Another factor in picking the right components is the actual crop. Every plant has different optimal temperatures for physiological and metabolic activity. When those optimal temperatures are met, that pushes the plants toward optimal yields and plant quality. And when growers achieve those optimal yields and the desired plant quality, they have happy customers.
There are regulations to consider, too. Greenhouse operators in the Netherlands have been adjusting to regulations that move them toward more sustainable practices for some time, he says, but growers in the U.S. are starting to see similar regulations. That is reason to look at how Dutch and some Mexican operations are co-locating to limit waste.

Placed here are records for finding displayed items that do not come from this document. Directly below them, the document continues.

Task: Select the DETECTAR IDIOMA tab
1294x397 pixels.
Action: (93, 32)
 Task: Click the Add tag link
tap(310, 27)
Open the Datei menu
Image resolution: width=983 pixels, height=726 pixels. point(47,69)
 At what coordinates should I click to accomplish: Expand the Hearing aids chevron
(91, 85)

“It’s a migration process, right?” Lammers says. “Say you have an ethanol factory, it has a lot of waste products that, if I build a greenhouse next to it, I can get methane or other resources to feed to a greenhouse to make it more sustainable in combination. You see that in Mexico a little bit with agroparks, where you have 500 acres together with some companies producing waste products that can be used to feed the plants. We don’t even look at that kind of situation here.”
Potential labor savings
Labor, he says, remains one of the biggest concerns for growers, both from a cost standpoint and from an availability standpoint.

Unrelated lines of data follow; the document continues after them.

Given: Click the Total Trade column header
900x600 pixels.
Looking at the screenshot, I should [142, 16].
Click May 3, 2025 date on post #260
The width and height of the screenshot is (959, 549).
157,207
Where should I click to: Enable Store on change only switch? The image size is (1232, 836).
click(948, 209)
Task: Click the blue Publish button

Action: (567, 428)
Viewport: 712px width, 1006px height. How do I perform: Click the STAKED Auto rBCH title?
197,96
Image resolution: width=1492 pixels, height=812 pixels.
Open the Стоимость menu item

For some growers, labor costs are going up as minimum wage increases or they need to raise wages to be competitive with other jobs. For some growers, it’s become harder to find employees who want to work in a greenhouse setting and do manual labor. Some growers have turned to H-2A programs to fill labor needs, but there are costs associated with that as well.
That is where automation can come in, Lammers says. There will never be a world where growers don’t need some form of human labor to operate day-to-day. But with the right equipment, they can cut down on the need for labor for some tasks. Then, the labor that growers do have can be more efficiently applied to other tasks.
An example Lammers cites is environmental controls. Even at scale — in facilities over 100 acres — the technology exists that allows growers to not have to manually check and adjust the environment. Instead, it can be managed automatically with some check-ins and adjustments needed based on how the plants are growing. With less time spent on those tasks, growers can then focus on other jobs.
“What we can do with AI and autonomous greenhouse control,” Lammers says, “is give a top-notch greenhouse grower the capability to cover more acres with less people.”